O modelo mental: estático vs. interativo
A primeira bifurcação é se a saída é uma imagem estática (PNG/SVG/PDF, renderizada uma vez) ou uma figura interativa (HTML/JS, com pan-zoom-hover em um navegador).
- Estáticas: Matplotlib, Seaborn, Plotnine — e Pygal, que gera um SVG meio interativo.
- Interativas: Plotly, Bokeh, Altair.
A segunda bifurcação — que só morde quando seus dados ficam grandes — é onde os pontos são desenhados: no navegador (do lado do cliente, WebGL) ou pré-agregados no servidor em uma imagem. Essa distinção é toda a história da "camada de escala" mais adiante, e é justamente a que a maioria das análises ignora.
Matplotlib — a fundação sobre a qual tudo se apoia
O Matplotlib é a base do plotting em Python. Não é apenas uma biblioteca; é o motor de renderização sobre o qual Seaborn, os padrões do Plotnine, o mplfinance e uma dúzia de outros são construídos. Sua licença é permissiva — oficialmente "baseada na licença PSF" e compatível com BSD, então você pode embuti-lo em um produto proprietário e vendê-lo sem pensar duas vezes (documentação da licença).
Pontos fortes. Controle total. Se você consegue descrever uma marca em uma tela 2D, o Matplotlib consegue desenhá-la, e ele exporta PDF/SVG vetorial nítido para impressão. Está instalado em todo lugar e todo erro que você um dia encontrar já tem uma resposta no Stack Overflow.
Pontos fracos. A API é notoriamente de duas cabeças — uma interface pyplot com estado, no estilo MATLAB, e uma interface orientada a objetos Figure/Axes — e os tutoriais misturam as duas livremente, o que é exatamente a razão de "por que você odeia o matplotlib" ser um gênero próprio. Os padrões são datados, e estilizar um gráfico para parecer moderno leva linhas de código de verdade.
import matplotlib.pyplot as plt
fig, ax = plt.subplots(figsize=(10, 4))
ax.plot(df.index, df["close"], lw=1.2)
ax.set_title("BTC-USD daily close")
fig.savefig("btc.png", dpi=150, bbox_inches="tight")

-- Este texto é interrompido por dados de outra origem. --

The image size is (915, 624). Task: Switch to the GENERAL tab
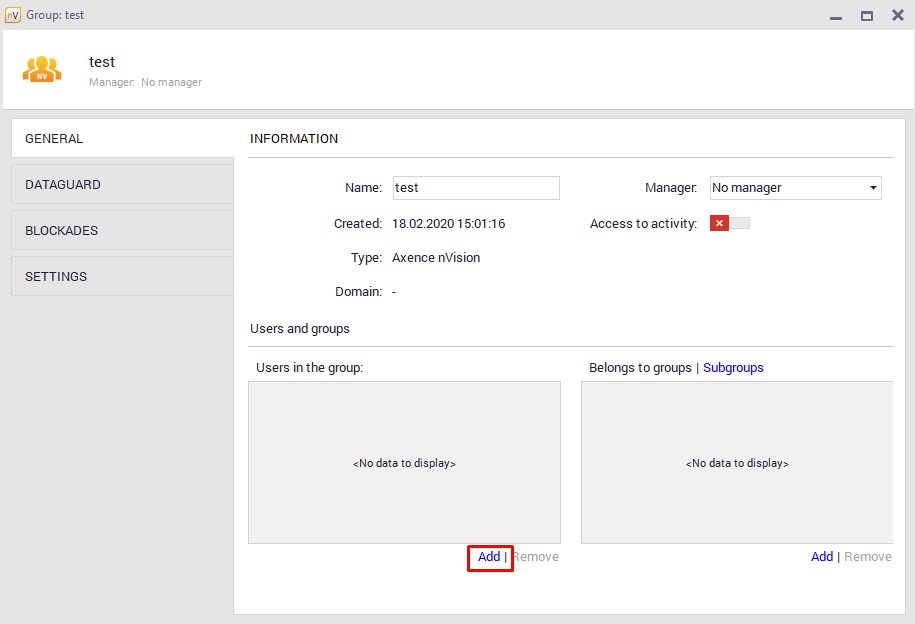[122, 139]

Use quando precisar de uma figura estática, pronta para impressão, ou estiver construindo uma ferramenta de nível mais alto e quiser uma tela que você controla totalmente.
Seaborn — gráficos estatísticos sem o boilerplate
O Seaborn é uma camada fina e opinativa sobre o Matplotlib (BSD-3-Clause) que transforma dez linhas de manipulação de eixos em uma. Ele "fornece uma interface de alto nível para desenhar gráficos estatísticos atraentes" e se integra fortemente com o pandas — distribuições, regressões, mapas de calor e pequenos múltiplos facetados são todos uma única chamada.
import seaborn as sns
sns.set_theme()
sns.lineplot(data=returns, x="date", y="ret", hue="symbol")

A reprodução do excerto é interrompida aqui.